-- start READING PASSAGE --

Add `from_huggingface` method to KerasNLP models #1294

shivance · 2023-11-06T03:33:10Z

Add support for loading huggingface model checkpoints in KerasNLP backbones

Is your feature request related to a problem? Please describe.
As of now KerasNLP backbones load pretrained weights of standard checkpoints. However there are lots of fine-tuned checkpoints on huggingface hub which most of the time solve a lot of problems. If we add this functionality of supporting HF checkpoints, we can truly fulfil them with Keras's Multi-backend-promise with KerasNLP's modular design for most of the NLP community.

Describe the solution you'd like
Implemnting from_huggingface method passing checkpoint name from huggingface
All it will require is mapping layer names and implementing checkpoint-conversion scripts as methods.

Alternative solution
Instead of implementing a seperate method, we could modify from_preset method to use huggingface checkpoints

I'm up for contributing this feature.

cc: @abheesht17

The text was updated successfully, but these errors were encountered:

mattdangerw · 2023-11-08T18:26:36Z

I will check with other folks here, but I think this is something we probably will not want to pursue. We could mirror all our own presets on huggingface, or make it easier to bulk convert hf checkpoints offline, but I do not think converting huggingface checkpoints "live" will be a good solution.

Performance will be bad, as you need to load the model twice and assign weights, often from torch -> jax or tensorflow. So basically you are 2x-ing memory usage for a bit. For larger models this is important enough to be a deal breaker, and would make an offline solution more appealing.
Keeping this working reliably will be tricky. Huggingface has there own release schedule and versioning, will occasionally update their own model configs etc. It would be very tricky to guarantee we could convert checkpoints reliably across a large swatch of huggingface versions indefinitely. And a feature that works on, idk, <10% of actually huggingface model ids, seems like potentially bad UX to put in the library.

I think right now it makes sense to continue to integrate with Kaggle #1292, which will help us define a external friendly format for our presets. Once we have that we could consider exposing a set of tools to automatically convert huggingface model to our format on a best effort basis. This would never included all models or all huggingface config options (I just don't see that happening feasibly), but it could be easy to use and side step the performance issues mentioned above.

Wauplin · 2024-02-27T15:48:43Z

Hey there 🤗

I think there is a confusion in this issue between 2 different topics:

Allowing keras_nlp to load transformers-based checkpoints: this seem to be what's described by @shivance, right?
Loading models from the Hugging Face Hub.

The HF Hub is a platform to host and share all kinds of models, and not only transformers ones. While topic 1. might be tricky for reasons explained by @mattdangerw in #1294 (comment), I do think hosting KerasNLP models on the HF Hub would make sense. Now that both KaggleHub and GS presets are supported, adding a new preset provider doesn't seem too complex.

I have actually worked on a fork to showcase how the implementation would look like: master...Wauplin:keras-nlp:huggingface-hub-integration. The integration requires the huggingface_hub library. Authentication can be configured with the HF_TOKEN environment variable (only for private models or for uploads, similarly to KaggleHub).

-- end READING PASSAGE --
-- start INFORMATION GIVEN --

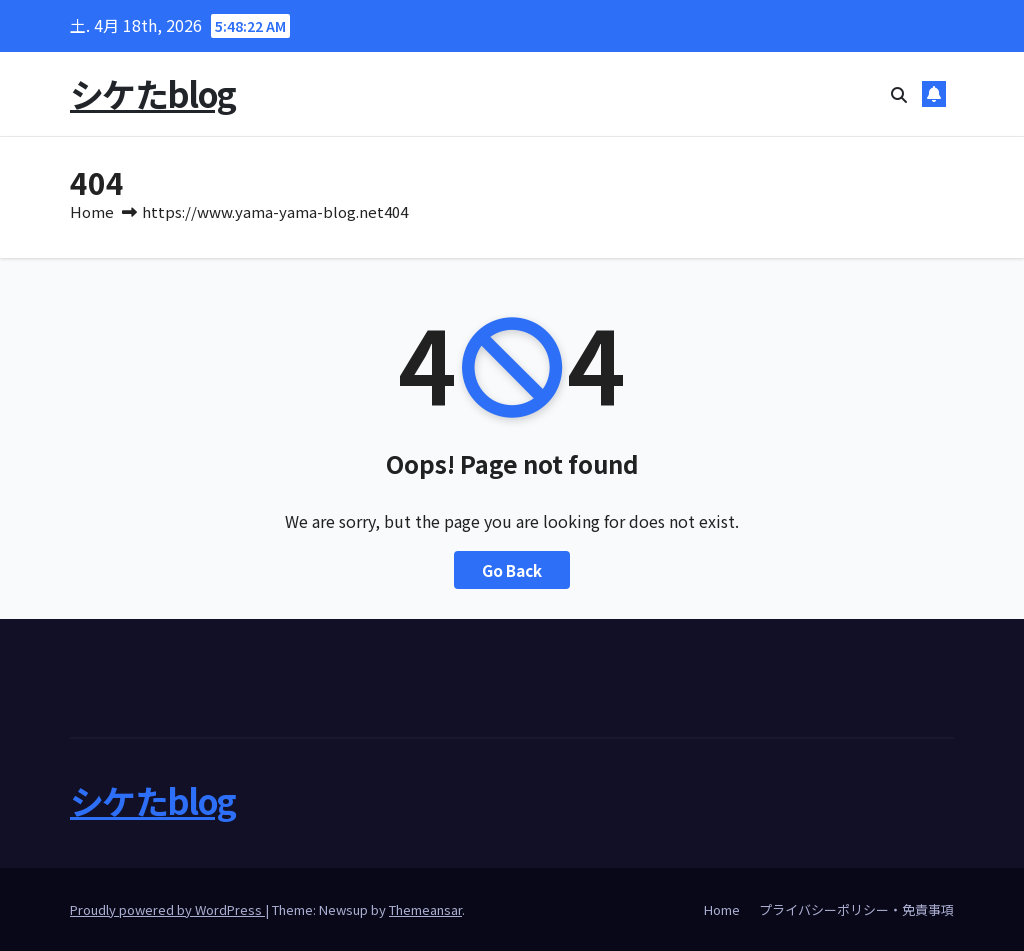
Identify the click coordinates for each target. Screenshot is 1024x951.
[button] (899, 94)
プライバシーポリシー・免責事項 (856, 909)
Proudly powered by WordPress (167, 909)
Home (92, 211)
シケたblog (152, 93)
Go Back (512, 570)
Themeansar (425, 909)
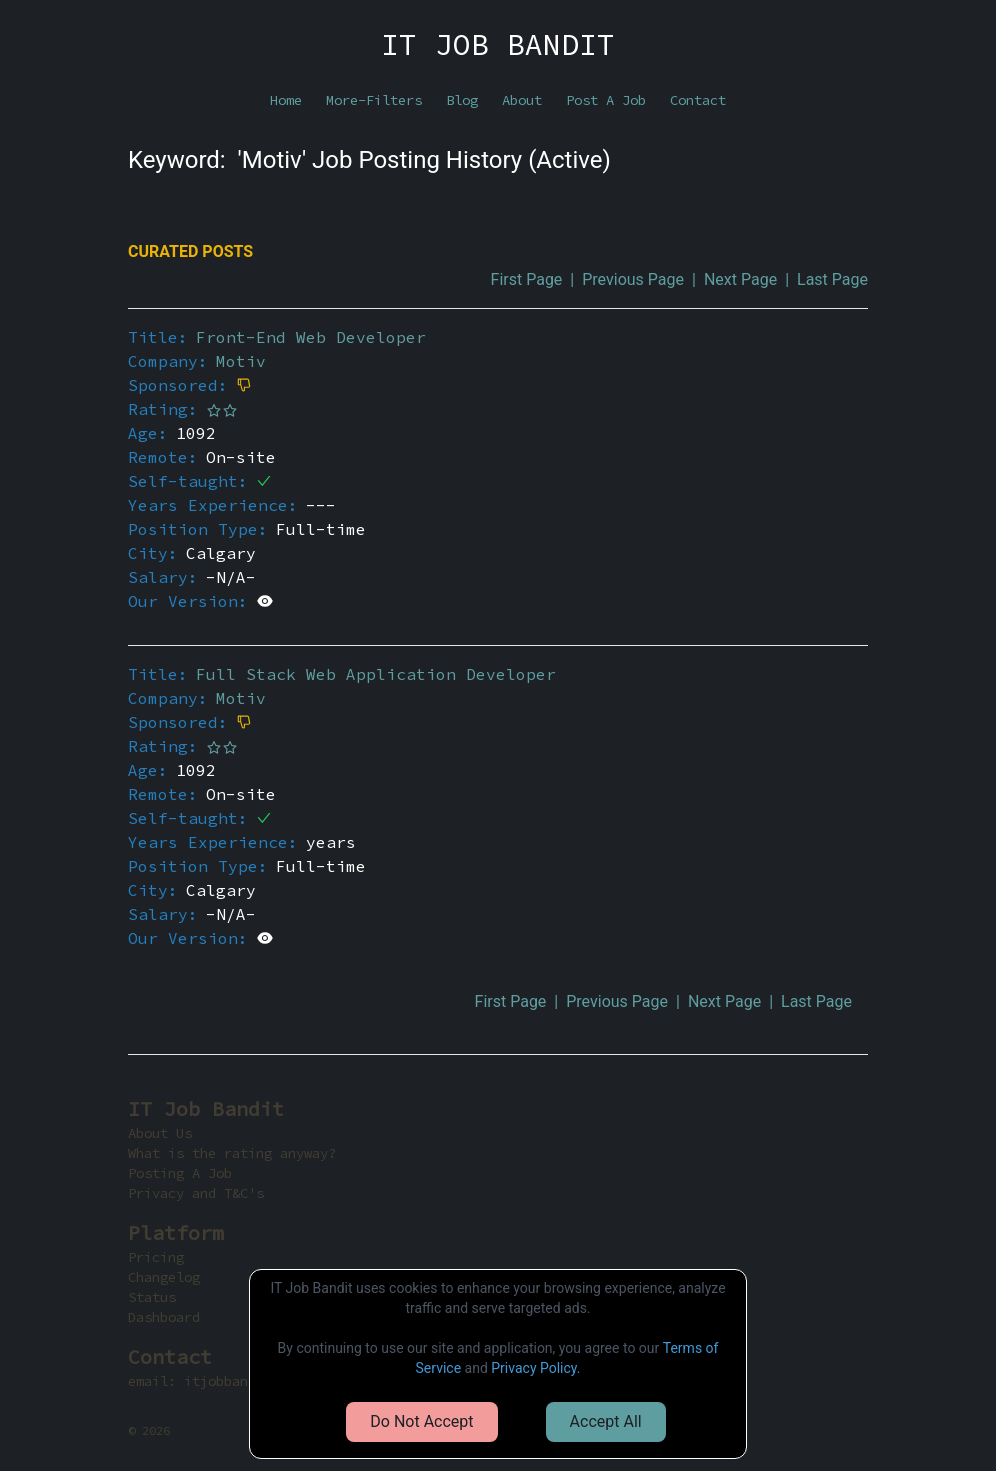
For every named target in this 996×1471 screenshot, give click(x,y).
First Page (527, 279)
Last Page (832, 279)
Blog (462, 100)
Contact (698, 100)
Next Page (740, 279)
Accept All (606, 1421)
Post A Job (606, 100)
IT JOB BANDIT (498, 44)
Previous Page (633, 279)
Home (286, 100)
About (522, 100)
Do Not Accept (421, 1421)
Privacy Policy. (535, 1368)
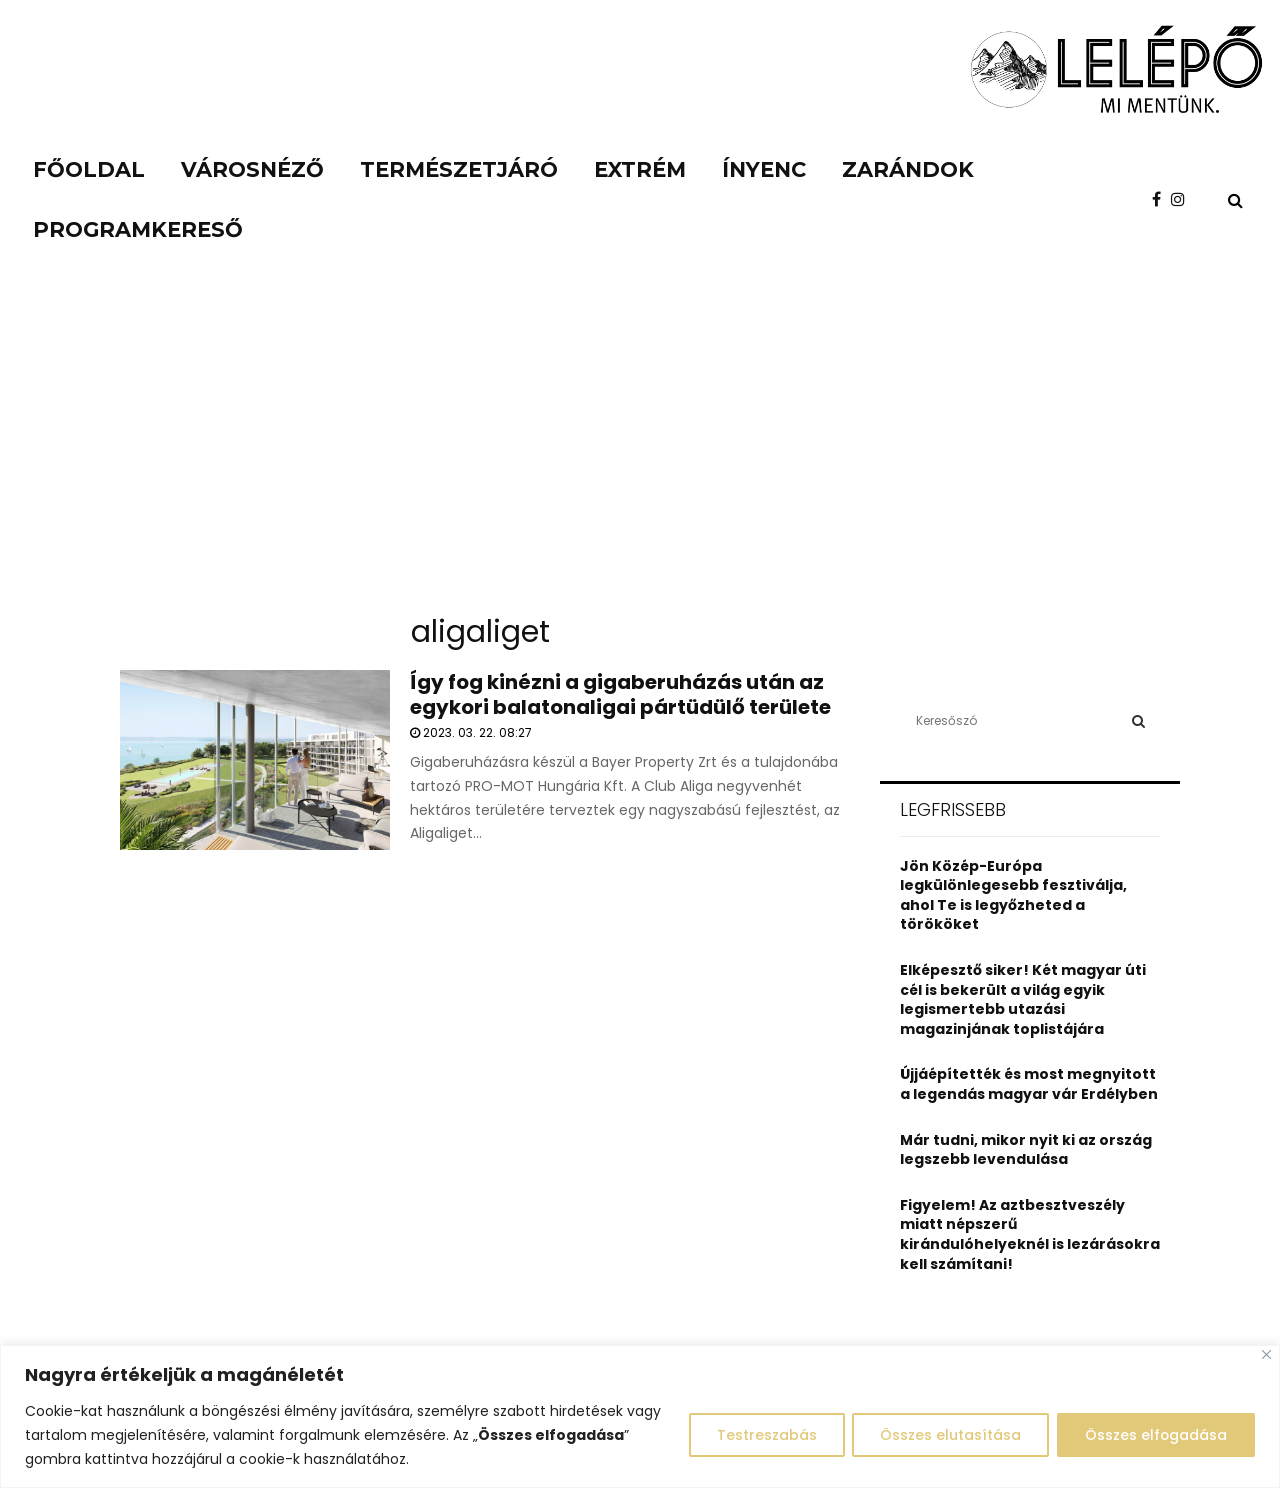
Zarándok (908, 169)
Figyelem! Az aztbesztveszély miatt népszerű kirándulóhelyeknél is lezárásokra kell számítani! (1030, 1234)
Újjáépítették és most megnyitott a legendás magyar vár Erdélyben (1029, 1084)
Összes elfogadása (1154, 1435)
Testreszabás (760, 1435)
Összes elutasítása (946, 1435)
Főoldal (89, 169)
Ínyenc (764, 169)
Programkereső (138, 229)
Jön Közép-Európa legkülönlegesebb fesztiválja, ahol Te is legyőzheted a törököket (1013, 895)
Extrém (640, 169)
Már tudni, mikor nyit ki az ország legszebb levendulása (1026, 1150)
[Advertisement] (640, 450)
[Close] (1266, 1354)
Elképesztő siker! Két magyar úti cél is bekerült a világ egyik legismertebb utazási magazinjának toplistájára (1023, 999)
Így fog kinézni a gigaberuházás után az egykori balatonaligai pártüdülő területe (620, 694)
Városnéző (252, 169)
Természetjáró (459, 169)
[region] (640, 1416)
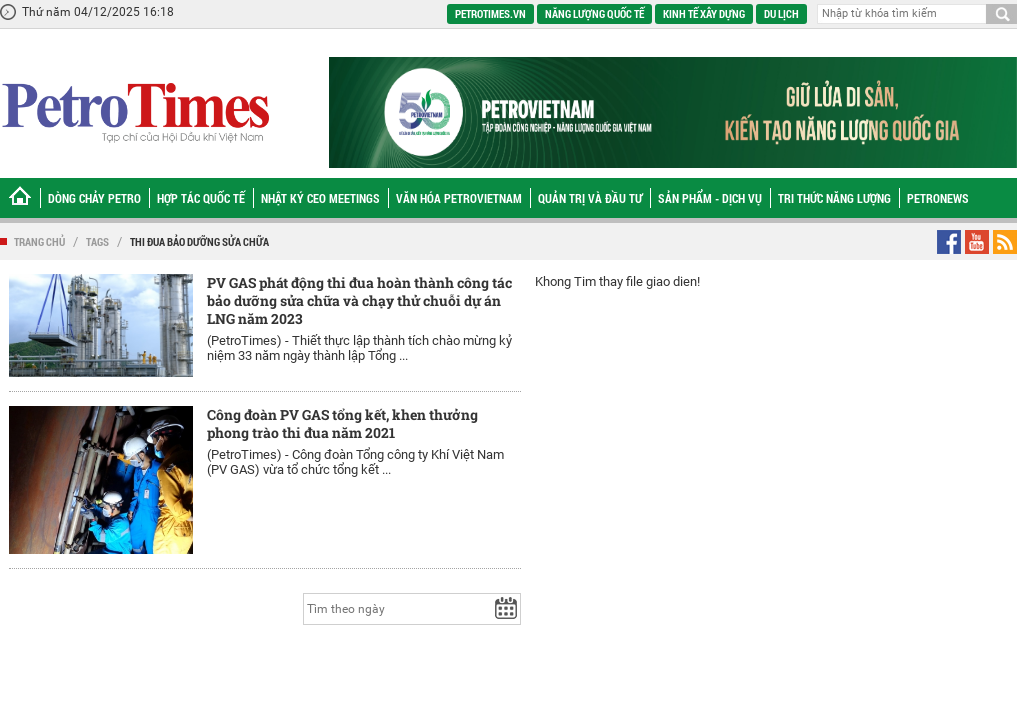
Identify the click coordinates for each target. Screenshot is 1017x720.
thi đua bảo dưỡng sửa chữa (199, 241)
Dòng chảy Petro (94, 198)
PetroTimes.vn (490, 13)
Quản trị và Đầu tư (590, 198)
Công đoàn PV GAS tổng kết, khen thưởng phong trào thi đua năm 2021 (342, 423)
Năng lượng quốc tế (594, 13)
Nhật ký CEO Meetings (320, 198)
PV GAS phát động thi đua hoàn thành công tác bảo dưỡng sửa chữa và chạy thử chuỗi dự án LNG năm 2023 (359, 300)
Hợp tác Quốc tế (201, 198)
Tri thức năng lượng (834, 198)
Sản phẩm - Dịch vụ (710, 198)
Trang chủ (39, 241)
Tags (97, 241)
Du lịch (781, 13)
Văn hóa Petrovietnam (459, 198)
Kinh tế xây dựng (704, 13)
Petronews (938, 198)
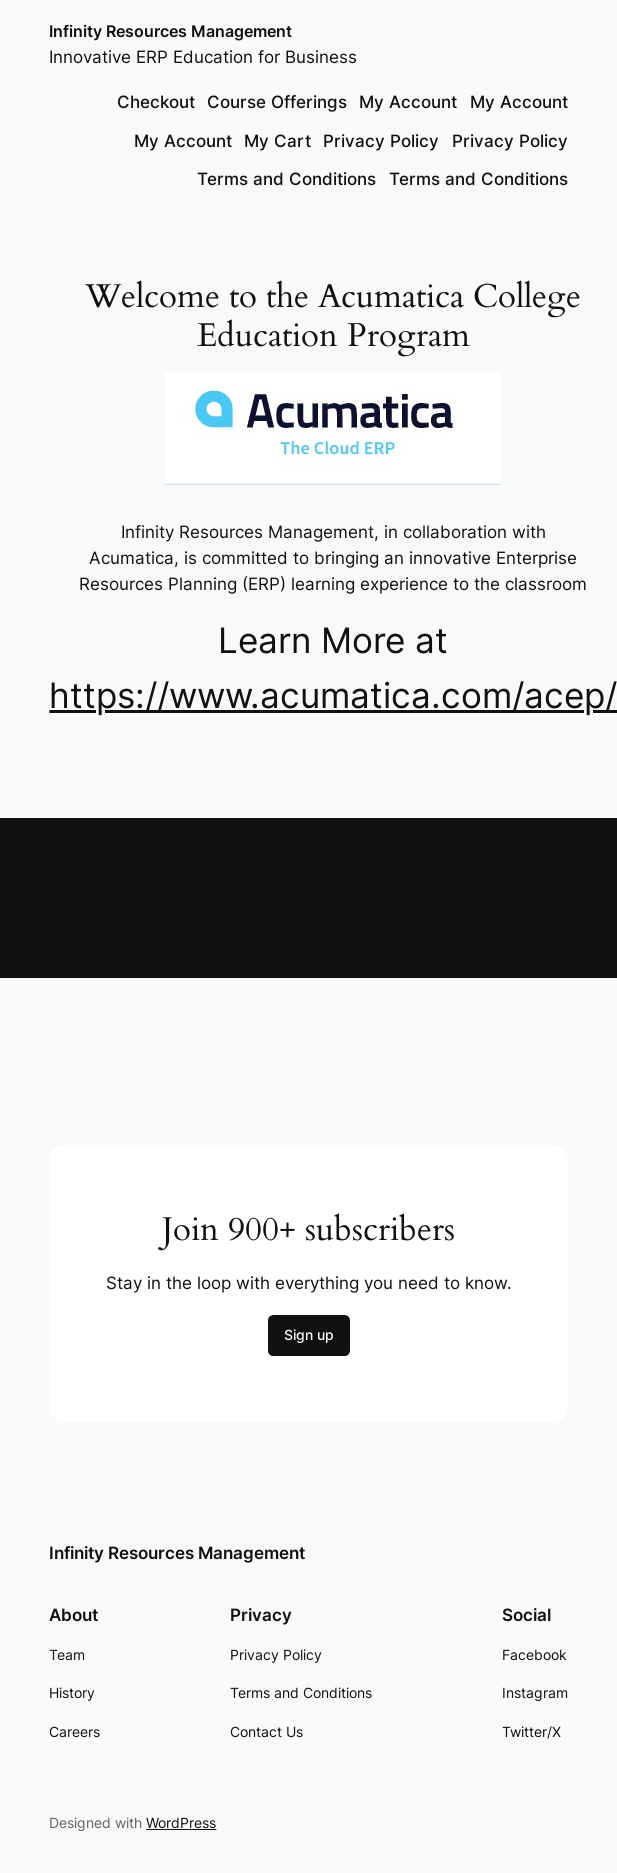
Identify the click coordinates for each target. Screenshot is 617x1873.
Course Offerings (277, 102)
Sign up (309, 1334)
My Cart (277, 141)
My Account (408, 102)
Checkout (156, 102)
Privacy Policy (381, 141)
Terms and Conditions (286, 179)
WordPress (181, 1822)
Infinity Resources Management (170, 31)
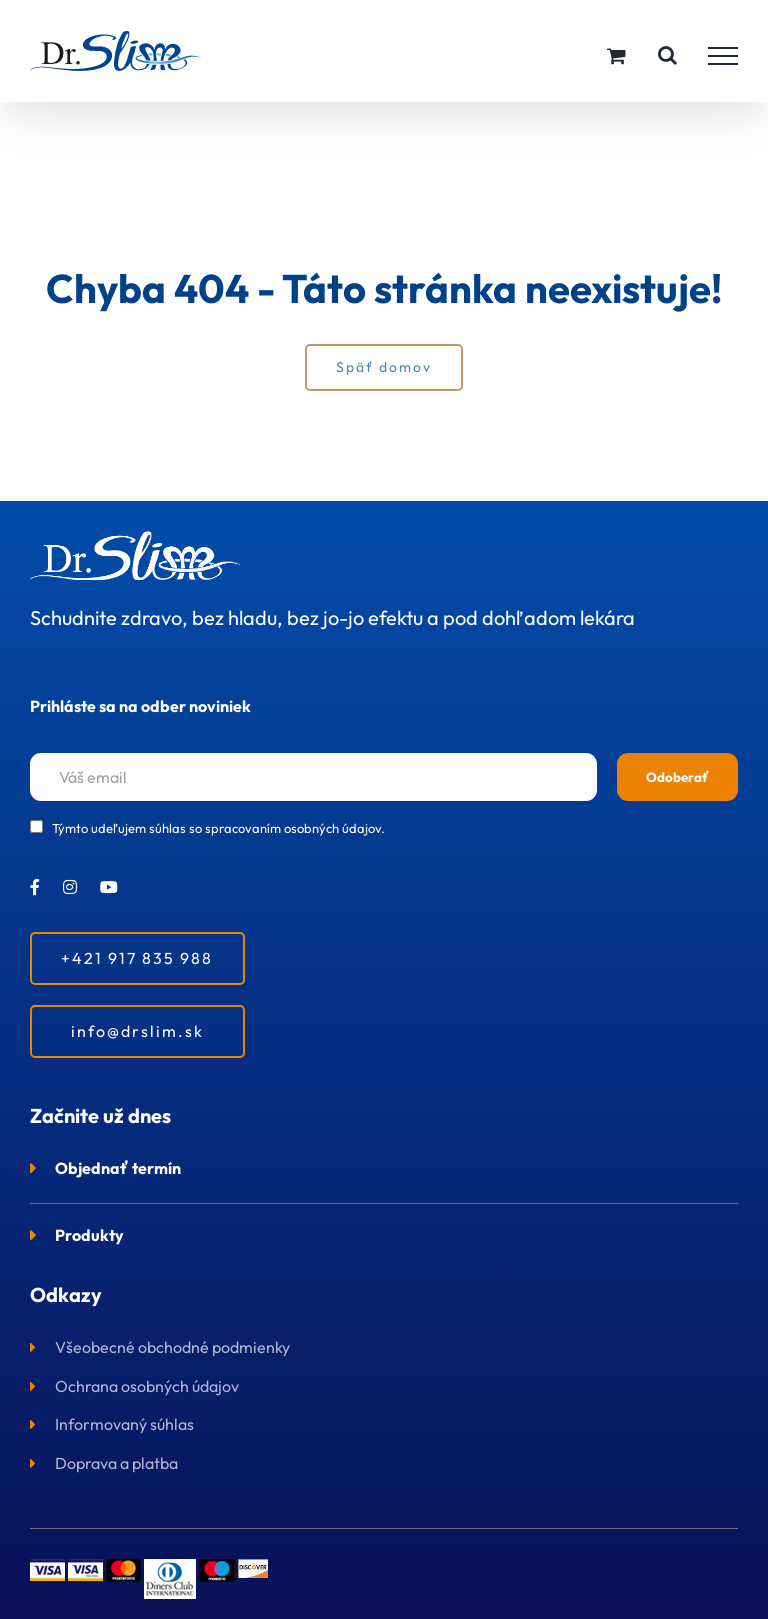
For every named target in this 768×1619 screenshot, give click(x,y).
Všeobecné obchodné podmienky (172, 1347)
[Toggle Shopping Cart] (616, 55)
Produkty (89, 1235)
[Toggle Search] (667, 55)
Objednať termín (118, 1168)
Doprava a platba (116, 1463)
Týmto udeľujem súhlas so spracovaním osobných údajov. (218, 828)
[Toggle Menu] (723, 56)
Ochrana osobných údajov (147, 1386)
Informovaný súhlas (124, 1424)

-- end INFORMATION GIVEN --

> EXERCISE REQUIREMENTS
**1.** Answer these questions about the thread on adding a from_huggingface method to KerasNLP:
(a) What alternative to a separate method does the opening post suggest?
(b) According to mattdangerw, what happens to memory usage when a checkpoint is converted live?
(c) In Wauplin's fork, which environment variable configures authentication?
**2.** Pick up the thread on adding a from_huggingface method to KerasNLP after its final sentence and carry it on.

> ANSWERS TO THE PROBLEMS
**1.**
(a) Modifying the from_preset method so that it uses huggingface checkpoints.
(b) It roughly doubles for a while, because the model has to be loaded twice and the weights assigned.
(c) HF_TOKEN.

**2.**
Here is a Colab notebook showcasing it.

import keras_nlp
from keras_nlp.models import BertClassifier
from keras_nlp.utils.preset_utils import save_to_preset

classifier = BertClassifier.from_preset("bert_base_en_uncased")
(...) # train/retrain/fine-tune

# Save to Hugging Face Hub
save_to_preset(classifier, "hf://Wauplin/bert_base_en_uncased_retrained")

# Reload from Hugging Face Hub
classifier_reloaded = BertClassifier.from_preset("hf://Wauplin/bert_base_en_uncased_retrained")

Here is how it looks like once uploaded on the Hub: https://huggingface.co/Wauplin/bert_base_en_uncased_retrained/tree/main..
If we go this way, I think we should also upload a default model card with keras-nlp tag to make all KerasNLP models discoverable on the Hub.

WDYT? I am wiling to help creating a PR if this is of interest for the Keras team. It is essentially what's already in the fork + some documentation and testing. On the Hugging Face side, we could make KerasNLP an official library (e.g. searchable, with code snippets, download counts, etc.).

Disclaimer: I work at Hugging Face as a maintainer of the huggingface_hub library.

Wauplin · 2024-03-13T17:37:53Z

Following my comment above, I've opened #1510 to continue the discussion :)

mattdangerw · 2024-03-13T18:31:04Z

Thanks! Overall totally agree with your comment.

Let's add a hf:// flows for saving and upload, so people can easily host/share weights on the Hugging Face model hub. We are hoping to expose a public form of save_to_preset this week, @SamanehSaadat is working on this. So we might wait to merge that PR until we have the whole picture of download/upload sorted. But let's get it in! (And thanks very much!)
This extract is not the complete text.